TEXT PROVIDED -
········

Density Plot: Add Transparancy to Density Curves
penguins |>
ggplot(aes(x = body_mass_g, color = species, fill = species)) + geom_density(alpha = 0.5)
## Warning: Removed 2 rows containing non-finite outside the scale range
## (`stat_density()`).
Stacked Bar Plot
penguins |>
ggplot(aes(x = island, fill = species)) + geom_bar()
Relative Frequency Plot (%)
penguins |>
ggplot(aes(x = island, fill = species)) + geom_bar(position = "fill")
Scatterplot
penguins |>
ggplot(aes(x = flipper_length_mm, y = body_mass_g)) + geom_point()
## Warning: Removed 2 rows containing missing values or values outside the scale range
## (`geom_point()`).
Scatterplot: Add Aesthetics & Layers
penguins |>
ggplot(aes(x = flipper_length_mm, y = body_mass_g)) + geom_point(aes(color = species, shape = island))
## Warning: Removed 2 rows containing missing values or values outside the scale range
## (`geom_point()`).
Scatterplot: Facets
penguins |>
ggplot(aes(x = flipper_length_mm, y = body_mass_g)) + geom_point(aes(color = species, shape = species)) + facet_wrap(~island)
## Warning: Removed 2 rows containing missing values or values outside the scale range
## (`geom_point()`).
Saving plots as an image (.png)
penguins |>
ggplot(aes(x = flipper_length_mm, y = body_mass_g)) + geom_point(aes(color = species, shape = species)) + facet_wrap(~island)

········

MATERIAL PROVIDED -
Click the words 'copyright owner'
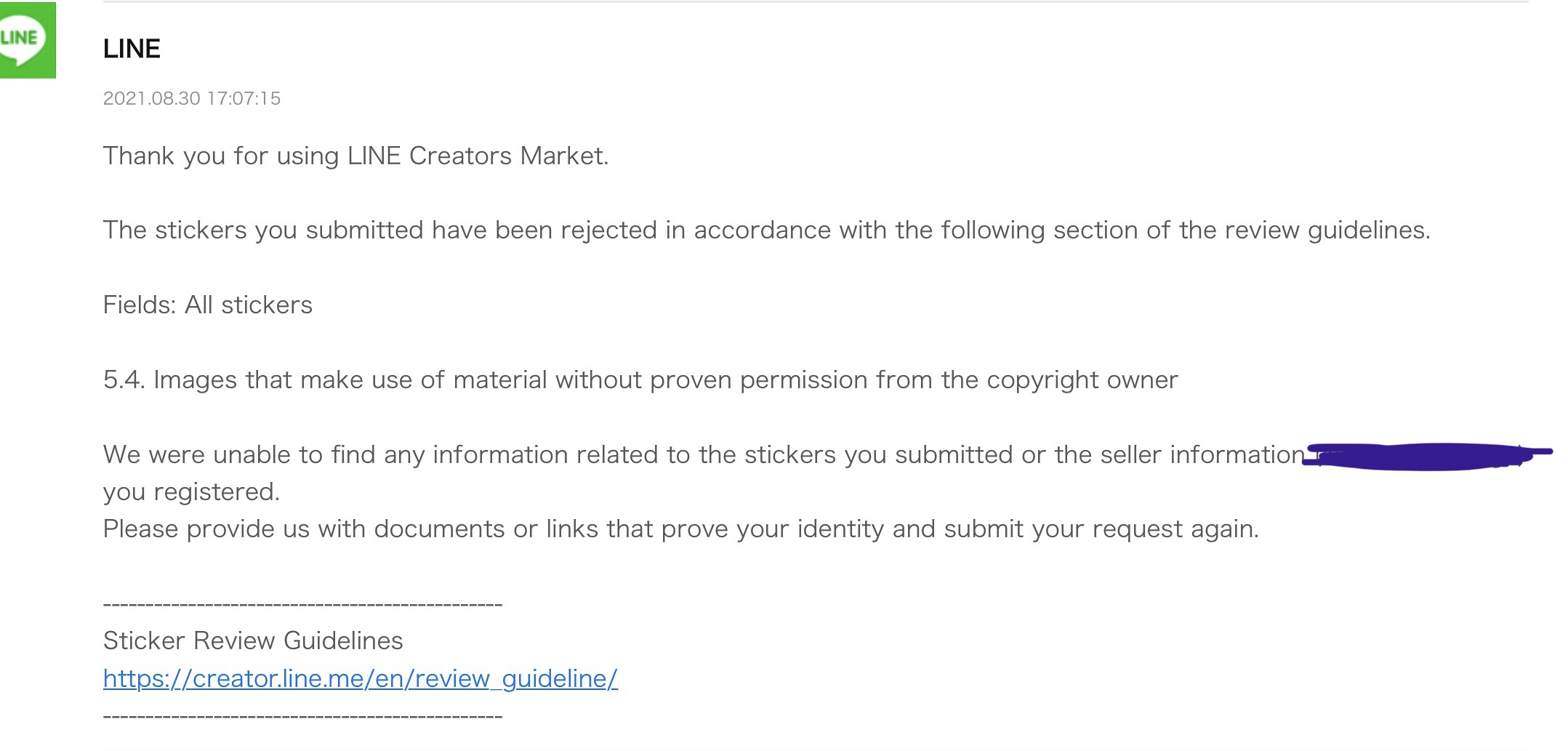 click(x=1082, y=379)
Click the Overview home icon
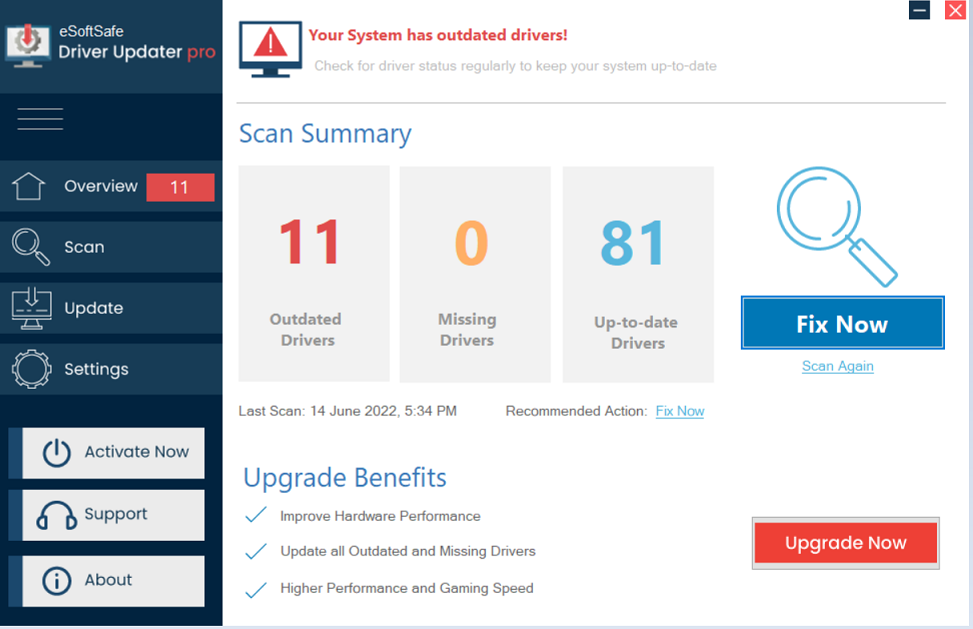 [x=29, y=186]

········

THE TASK - Continue the ggplot2 tutorial on plotting the penguins data from the point where it stops.

RESULT OF THE TASK -
## Warning: Removed 2 rows containing missing values or values outside the scale range
## (`geom_point()`).
ggsave(filename = "penguin-plot.png")
## Saving 7 x 5 in image
## Warning: Removed 2 rows containing missing values or values outside the scale range
## (`geom_point()`).
Use the code ggsave(filename = "ADD-TITLE.png") at the each plot's code that you want to export.The png file will save where you opened your syntax. I suggest creating a folder for projects so that everything is organized in one location.
-Make sure (parentheses) and “exclamations” are paired together
-When writing code, the “+” needs to come at the end of the line, not the start
-You can get help by running ?function_name (e.g., ?ggsave) in the console or highlight function + F1 in RStudio
-Carefully read error messages and google it if you can’t figure it out! :)
END OF CHAPTER 1.